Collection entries
=== Begin Enclosure ===

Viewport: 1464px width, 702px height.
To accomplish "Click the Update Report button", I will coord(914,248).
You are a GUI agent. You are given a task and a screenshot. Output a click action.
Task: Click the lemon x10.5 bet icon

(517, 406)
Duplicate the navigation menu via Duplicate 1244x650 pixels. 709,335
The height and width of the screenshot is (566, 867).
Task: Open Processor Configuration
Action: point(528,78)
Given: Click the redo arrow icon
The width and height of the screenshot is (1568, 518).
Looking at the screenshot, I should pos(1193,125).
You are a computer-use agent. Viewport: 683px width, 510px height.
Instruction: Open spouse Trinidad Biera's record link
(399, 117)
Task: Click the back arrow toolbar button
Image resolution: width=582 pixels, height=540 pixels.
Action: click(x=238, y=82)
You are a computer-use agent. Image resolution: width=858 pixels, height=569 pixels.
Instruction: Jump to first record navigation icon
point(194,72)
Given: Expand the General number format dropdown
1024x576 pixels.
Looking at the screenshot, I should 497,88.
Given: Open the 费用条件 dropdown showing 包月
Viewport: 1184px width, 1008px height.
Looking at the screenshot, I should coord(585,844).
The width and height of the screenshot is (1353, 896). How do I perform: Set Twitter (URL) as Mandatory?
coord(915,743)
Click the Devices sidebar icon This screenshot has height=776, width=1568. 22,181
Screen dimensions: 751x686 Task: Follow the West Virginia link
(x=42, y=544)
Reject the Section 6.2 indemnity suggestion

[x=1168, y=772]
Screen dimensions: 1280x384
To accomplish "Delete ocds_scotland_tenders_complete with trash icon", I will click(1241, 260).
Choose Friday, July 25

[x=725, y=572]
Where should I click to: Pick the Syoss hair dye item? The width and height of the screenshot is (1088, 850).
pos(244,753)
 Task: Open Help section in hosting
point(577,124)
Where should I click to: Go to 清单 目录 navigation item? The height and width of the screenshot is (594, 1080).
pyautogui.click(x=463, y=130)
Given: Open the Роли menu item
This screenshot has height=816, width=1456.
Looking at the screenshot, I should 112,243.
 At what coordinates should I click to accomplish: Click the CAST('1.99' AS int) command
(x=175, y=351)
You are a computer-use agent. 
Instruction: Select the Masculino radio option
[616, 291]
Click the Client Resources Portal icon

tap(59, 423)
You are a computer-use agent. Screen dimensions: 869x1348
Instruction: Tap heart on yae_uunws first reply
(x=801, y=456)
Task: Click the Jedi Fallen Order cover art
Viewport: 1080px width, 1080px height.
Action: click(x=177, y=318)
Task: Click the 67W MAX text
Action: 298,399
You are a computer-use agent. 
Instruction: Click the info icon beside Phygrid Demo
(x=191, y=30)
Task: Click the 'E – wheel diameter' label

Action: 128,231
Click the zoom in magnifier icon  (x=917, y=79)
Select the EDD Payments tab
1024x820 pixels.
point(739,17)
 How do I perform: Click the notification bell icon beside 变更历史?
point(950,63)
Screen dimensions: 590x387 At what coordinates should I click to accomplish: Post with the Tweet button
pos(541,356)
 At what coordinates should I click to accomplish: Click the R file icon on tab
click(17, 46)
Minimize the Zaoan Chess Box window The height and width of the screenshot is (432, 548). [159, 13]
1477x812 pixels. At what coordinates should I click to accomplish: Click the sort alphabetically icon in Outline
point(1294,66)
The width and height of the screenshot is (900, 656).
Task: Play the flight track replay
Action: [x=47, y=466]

=== End Enclosure ===

(EXERCISE INSTRUCTIONS): Transcribe the entries above exactly.

(TASK RESPONSE):
Viewport: 1464px width, 702px height.
To accomplish "Click the Update Report button", I will coord(914,248).
You are a GUI agent. You are given a task and a screenshot. Output a click action.
Task: Click the lemon x10.5 bet icon

(517, 406)
Duplicate the navigation menu via Duplicate 1244x650 pixels. 709,335
The height and width of the screenshot is (566, 867).
Task: Open Processor Configuration
Action: point(528,78)
Given: Click the redo arrow icon
The width and height of the screenshot is (1568, 518).
Looking at the screenshot, I should pos(1193,125).
You are a computer-use agent. Viewport: 683px width, 510px height.
Instruction: Open spouse Trinidad Biera's record link
(399, 117)
Task: Click the back arrow toolbar button
Image resolution: width=582 pixels, height=540 pixels.
Action: click(x=238, y=82)
You are a computer-use agent. Image resolution: width=858 pixels, height=569 pixels.
Instruction: Jump to first record navigation icon
point(194,72)
Given: Expand the General number format dropdown
1024x576 pixels.
Looking at the screenshot, I should 497,88.
Given: Open the 费用条件 dropdown showing 包月
Viewport: 1184px width, 1008px height.
Looking at the screenshot, I should coord(585,844).
The width and height of the screenshot is (1353, 896). How do I perform: Set Twitter (URL) as Mandatory?
coord(915,743)
Click the Devices sidebar icon This screenshot has height=776, width=1568. 22,181
Screen dimensions: 751x686 Task: Follow the West Virginia link
(x=42, y=544)
Reject the Section 6.2 indemnity suggestion

[x=1168, y=772]
Screen dimensions: 1280x384
To accomplish "Delete ocds_scotland_tenders_complete with trash icon", I will click(1241, 260).
Choose Friday, July 25

[x=725, y=572]
Where should I click to: Pick the Syoss hair dye item? The width and height of the screenshot is (1088, 850).
pos(244,753)
 Task: Open Help section in hosting
point(577,124)
Where should I click to: Go to 清单 目录 navigation item? The height and width of the screenshot is (594, 1080).
pyautogui.click(x=463, y=130)
Given: Open the Роли menu item
This screenshot has height=816, width=1456.
Looking at the screenshot, I should 112,243.
 At what coordinates should I click to accomplish: Click the CAST('1.99' AS int) command
(x=175, y=351)
You are a computer-use agent. 
Instruction: Select the Masculino radio option
[616, 291]
Click the Client Resources Portal icon

tap(59, 423)
You are a computer-use agent. Screen dimensions: 869x1348
Instruction: Tap heart on yae_uunws first reply
(x=801, y=456)
Task: Click the Jedi Fallen Order cover art
Viewport: 1080px width, 1080px height.
Action: click(x=177, y=318)
Task: Click the 67W MAX text
Action: 298,399
You are a computer-use agent. 
Instruction: Click the info icon beside Phygrid Demo
(x=191, y=30)
Task: Click the 'E – wheel diameter' label

Action: 128,231
Click the zoom in magnifier icon  (x=917, y=79)
Select the EDD Payments tab
1024x820 pixels.
point(739,17)
 How do I perform: Click the notification bell icon beside 变更历史?
point(950,63)
Screen dimensions: 590x387 At what coordinates should I click to accomplish: Post with the Tweet button
pos(541,356)
 At what coordinates should I click to accomplish: Click the R file icon on tab
click(17, 46)
Minimize the Zaoan Chess Box window The height and width of the screenshot is (432, 548). [159, 13]
1477x812 pixels. At what coordinates should I click to accomplish: Click the sort alphabetically icon in Outline
point(1294,66)
The width and height of the screenshot is (900, 656).
Task: Play the flight track replay
Action: [x=47, y=466]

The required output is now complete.